To support the primitive bona fides of his new images, he recruited both the rustic icons of Millet and the “innocent and gentle beings” of Zola. Following Geffroy’s nativist injunctions, he compared his simple images not to Japanese prints, but to the “naïve pictures out of old farmers’ almanacs where hail, snow, rain or fine weather are depicted in a wholly primitive manner.” He cited as direct inspiration a harvest painting that he had seen in Paris by the newly elevated Anquetin. He claimed a newfound kinship with Paul Cézanne, admired by both Gauguin and Bernard and artistic godfather to the Cloisonnist imagery that now united all three men. Just as Cézanne had become “absolutely part of the countryside” that he painted so often around Aix, only fifty miles away, Vincent claimed an ineffable connection to the Crau. “Coming home with my canvas, I say to myself, ‘Look! I’ve got the very tones of old Cézanne!’ ” he wrote. “I work even in the middle of the day, in the full sunshine, without any shadow at all, in the wheat fields, and I enjoy it like a cicada.”
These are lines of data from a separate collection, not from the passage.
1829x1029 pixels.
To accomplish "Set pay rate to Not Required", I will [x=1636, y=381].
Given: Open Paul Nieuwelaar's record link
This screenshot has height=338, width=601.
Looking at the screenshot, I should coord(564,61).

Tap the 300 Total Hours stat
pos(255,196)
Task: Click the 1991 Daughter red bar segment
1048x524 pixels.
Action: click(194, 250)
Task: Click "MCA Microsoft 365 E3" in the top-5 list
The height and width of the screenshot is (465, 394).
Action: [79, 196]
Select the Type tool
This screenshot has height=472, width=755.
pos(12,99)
To Theo, Vincent invoked a pantheon of shared favorites and Goupil bestsellers: from the skyscapes of Philips Koninck and Georges Michel to the Barbizon pastorals of Millet and Dupré to the landscapes of Monticelli. But mostly he invoked the current
entresol
star. A sunset over the Crau had “just the effect of that Claude Monet,” he attested; “it was superb.” Where Monet had the Mediterranean at Antibes, Vincent had the Crau—“stretching away toward the horizon” as “beautiful and infinite as the sea.” Just as Geffroy had claimed for Monet’s coastal vistas the power to lull the senses into a dreamlike state, Vincent claimed for his Elysian panorama the power to soothe the weary soul with contemplation of the infinite. “[In] that flat landscape,” he wrote, “there [is]
nothing
but eternity.”

To underscore that point, he returned in July to the heights of Montmajour and drew his beloved valley from an even loftier perspective. Had the walk from town not been so long or had the wind not blown so hard across the rocky hilltop, he probably would have painted the dizzying view from the abbey ruins. But even with just pen and paper, Vincent could summon up a vision of paradise. On two large sheets (19 by 24 inches), he drew a bird’s-eye view of the entire valley. “At first sight it is like a map,” he said.
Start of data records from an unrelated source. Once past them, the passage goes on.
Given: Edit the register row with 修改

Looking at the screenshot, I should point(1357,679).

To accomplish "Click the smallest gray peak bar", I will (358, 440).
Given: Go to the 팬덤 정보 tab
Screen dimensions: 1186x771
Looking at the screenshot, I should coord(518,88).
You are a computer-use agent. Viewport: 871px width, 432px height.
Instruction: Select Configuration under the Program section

From the limestone outcropping of the Mont de Cordes in the east to the banks of the Rhône in the west, spotted with villages, barns, and farmhouses and crisscrossed with fences, roads, and even a train track, he documented the view at his feet. Then, with an intensity and inventiveness astonishing even by
Vincent’s standards, he filled the outline with an ecstasy of tiny pen strokes. No furrow, no fence picket, no stubble of wheat, no plug of grass, no change in texture, no matter how far away, went unrecorded by his obsessive quill. With endless dots and dashes, hash marks and hatchings, strokes and squiggles—each one an argument for the splendor and sublimity of the Crau—he transformed the maplike vista into a magical place. As soon as he finished, he mailed the two drawings to Theo as report, invitation, and plea. “Refresh your eyes with the wide-open spaces of the Crau,” he enjoined his brother. “I so much want to give you
a true idea
of the simplicity of nature here.”

Landscape Near Montmajour with Train
, J
ULY
1888,
INK AND CHALK ON PAPER, 19⅜ × 24 IN.
(
Illustration credit 31.4
)

BUT ONE THING
was still missing both from Vincent’s art and from his brief for the Midi. He had come to the country, as he always did, looking for models. Stymied for two years in Paris by the expense and the lack of a private studio, he arrived in Arles with his eye alert to the potential for figure painting and portraits in a region well known for its attractive natives. “People are often good-looking here,” he confirmed to his sister Wil. On every walk in the streets, he said, he saw “women like a Fragonard or a Renoir,” “girls who reminded one of Cimabue and Giotto,” or “figures quite as beautiful as those of Goya or Velasquez.” But except
for one old Arlesian woman that he painted soon after arriving, his luck had hardly improved from Paris.